My first childhood dog definitely taught me about love, and even though I was 19 when we got Snort I realized that I still had so much to learn.

There is something about being around creatures like dogs — pure, with roughly the mental capacity of toddlers — that makes you feel more kind and patient.

6. Dogs inspire education
I’ve loved dogs for a long time — but I won’t pretend that I have always been an expert on them. I’ve gone through many phases in my life where I didn’t fully understand a training style or particular genetic factor.

When we got Snort and I became so committed to training her well and keeping her life balanced, I learned about huskies and dogs as a whole. I was accepted into an amazing community of canine lovers, both casual pet owners and dedicated trainers.

Not only have I learned about animals and science in this process, but I’ve also gained insight about people. I’ve participated in discussions, I’ve met folks who I never before would have talked to, I’ve grown as a human being.

When we care about our dogs enough to learn everything we can, we find that we gain much more than an understanding of training styles or rescue/breeder debates. We gain the capacity for critical evaluation, for free thought, and for open mindedness.

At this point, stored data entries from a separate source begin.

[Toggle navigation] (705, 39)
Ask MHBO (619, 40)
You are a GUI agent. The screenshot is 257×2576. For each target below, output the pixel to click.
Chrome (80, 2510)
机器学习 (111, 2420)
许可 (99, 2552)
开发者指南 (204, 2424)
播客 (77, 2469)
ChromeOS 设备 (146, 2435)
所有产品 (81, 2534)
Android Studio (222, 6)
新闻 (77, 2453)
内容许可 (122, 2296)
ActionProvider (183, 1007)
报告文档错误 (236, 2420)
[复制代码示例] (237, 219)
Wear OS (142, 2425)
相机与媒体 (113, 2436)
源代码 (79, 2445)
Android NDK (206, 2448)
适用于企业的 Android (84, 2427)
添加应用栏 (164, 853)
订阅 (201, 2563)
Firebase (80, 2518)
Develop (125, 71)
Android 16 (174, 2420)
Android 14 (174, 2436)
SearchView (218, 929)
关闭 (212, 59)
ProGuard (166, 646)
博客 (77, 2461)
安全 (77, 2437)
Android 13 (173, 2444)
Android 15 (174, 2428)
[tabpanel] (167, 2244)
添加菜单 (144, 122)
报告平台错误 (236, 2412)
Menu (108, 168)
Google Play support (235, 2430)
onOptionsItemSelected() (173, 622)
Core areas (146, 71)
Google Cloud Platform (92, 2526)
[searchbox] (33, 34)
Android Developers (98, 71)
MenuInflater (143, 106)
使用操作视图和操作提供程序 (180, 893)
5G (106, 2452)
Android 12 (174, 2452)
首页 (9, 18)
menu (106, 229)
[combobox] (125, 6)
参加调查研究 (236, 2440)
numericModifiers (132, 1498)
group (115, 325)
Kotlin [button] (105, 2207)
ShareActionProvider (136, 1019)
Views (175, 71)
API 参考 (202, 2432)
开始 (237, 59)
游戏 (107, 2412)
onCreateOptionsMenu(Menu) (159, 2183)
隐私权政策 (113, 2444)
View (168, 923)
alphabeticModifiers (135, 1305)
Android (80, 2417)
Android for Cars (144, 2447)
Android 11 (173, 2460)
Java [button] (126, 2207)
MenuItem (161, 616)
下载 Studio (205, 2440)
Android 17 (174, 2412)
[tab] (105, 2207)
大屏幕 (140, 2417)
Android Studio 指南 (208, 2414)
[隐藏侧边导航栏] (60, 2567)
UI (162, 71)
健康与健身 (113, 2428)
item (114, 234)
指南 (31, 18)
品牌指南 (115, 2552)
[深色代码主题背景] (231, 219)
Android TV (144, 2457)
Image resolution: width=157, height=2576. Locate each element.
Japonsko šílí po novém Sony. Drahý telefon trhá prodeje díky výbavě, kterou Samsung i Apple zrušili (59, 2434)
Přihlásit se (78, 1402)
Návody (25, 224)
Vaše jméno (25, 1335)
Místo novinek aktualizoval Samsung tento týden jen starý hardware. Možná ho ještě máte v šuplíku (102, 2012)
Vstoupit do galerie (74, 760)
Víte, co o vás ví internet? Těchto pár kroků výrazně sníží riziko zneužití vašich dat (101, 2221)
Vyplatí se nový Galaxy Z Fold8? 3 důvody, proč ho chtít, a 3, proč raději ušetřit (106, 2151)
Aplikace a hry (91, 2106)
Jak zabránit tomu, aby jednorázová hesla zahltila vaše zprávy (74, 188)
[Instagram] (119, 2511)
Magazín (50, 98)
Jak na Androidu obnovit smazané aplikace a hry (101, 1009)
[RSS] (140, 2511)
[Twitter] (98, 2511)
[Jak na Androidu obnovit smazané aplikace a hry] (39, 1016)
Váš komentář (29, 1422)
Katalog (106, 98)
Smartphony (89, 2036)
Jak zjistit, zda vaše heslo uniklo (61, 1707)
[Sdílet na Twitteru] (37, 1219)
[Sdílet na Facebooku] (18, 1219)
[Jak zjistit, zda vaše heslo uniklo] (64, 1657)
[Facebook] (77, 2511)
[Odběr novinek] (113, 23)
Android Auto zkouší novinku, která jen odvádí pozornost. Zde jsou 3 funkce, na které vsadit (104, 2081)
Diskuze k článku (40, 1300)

7. Dogs know, more than anything else, how to love
At the end of the day, all the biology and training aside, this is my favorite thing about dogs: they love you.

Dogs love like no creature I’ve ever met (except maybe cats, but that’s a different article for a different day). Dogs don’t judge you based on trivial factors. They don’t care if you’re “cool” or weird or obnoxious — they just care if you love them back.

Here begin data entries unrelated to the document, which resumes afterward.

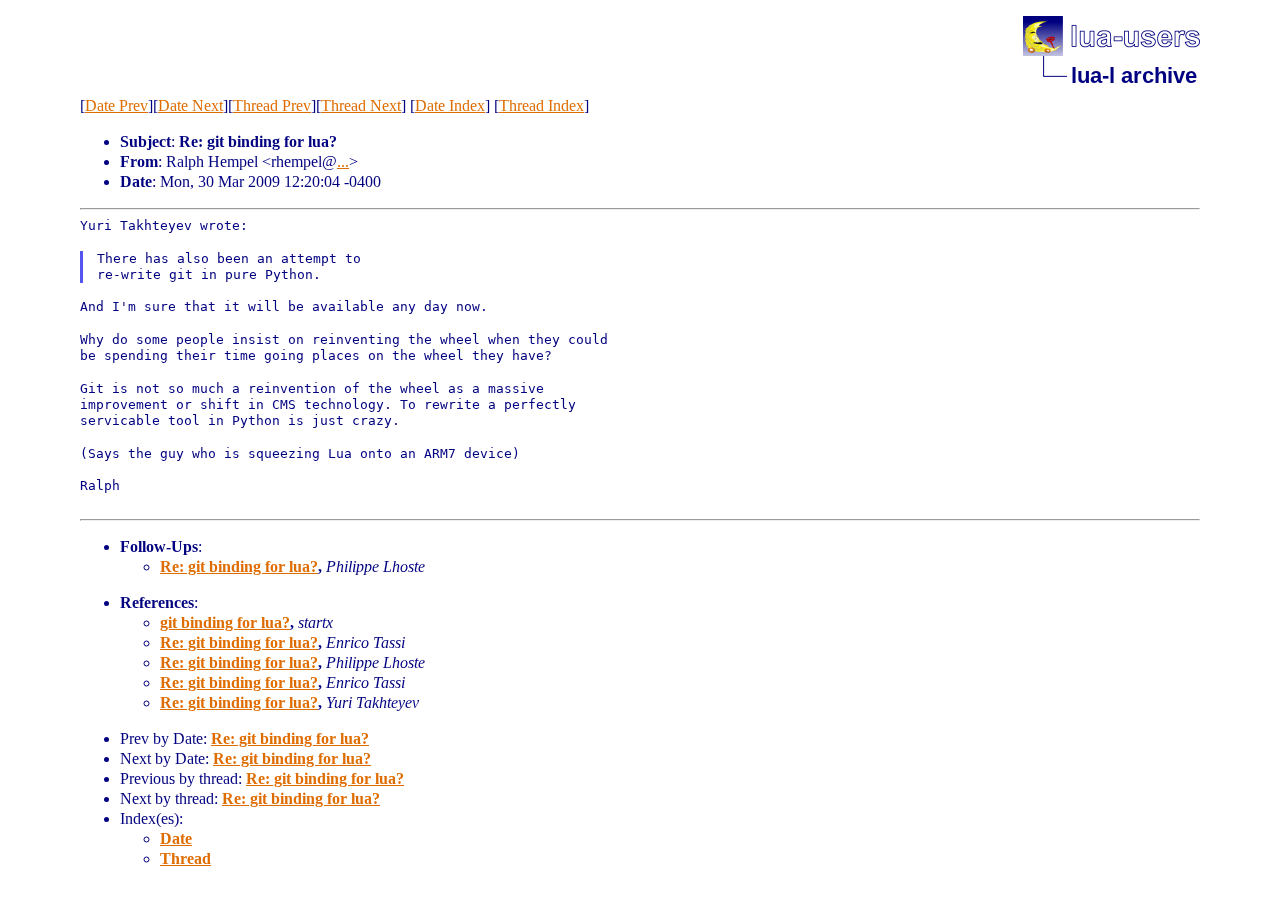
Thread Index (541, 105)
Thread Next (361, 105)
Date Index (450, 105)
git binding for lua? (225, 622)
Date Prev (116, 105)
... (343, 161)
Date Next (190, 105)
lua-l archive (1134, 75)
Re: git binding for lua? (239, 566)
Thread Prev (272, 105)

Of course there are some dogs whose nature or nurture pushes them past the point of loving humans, but even abused canines are frequently happy to be rescued and in the presence of people. After all, they’ve been bred as companions — and no one is going to love you better than your dog will.

When the world is chaotic and social media is exhausting and insecurities run rampant, nothing calms your soul quite like the unconditional love from your furry pal.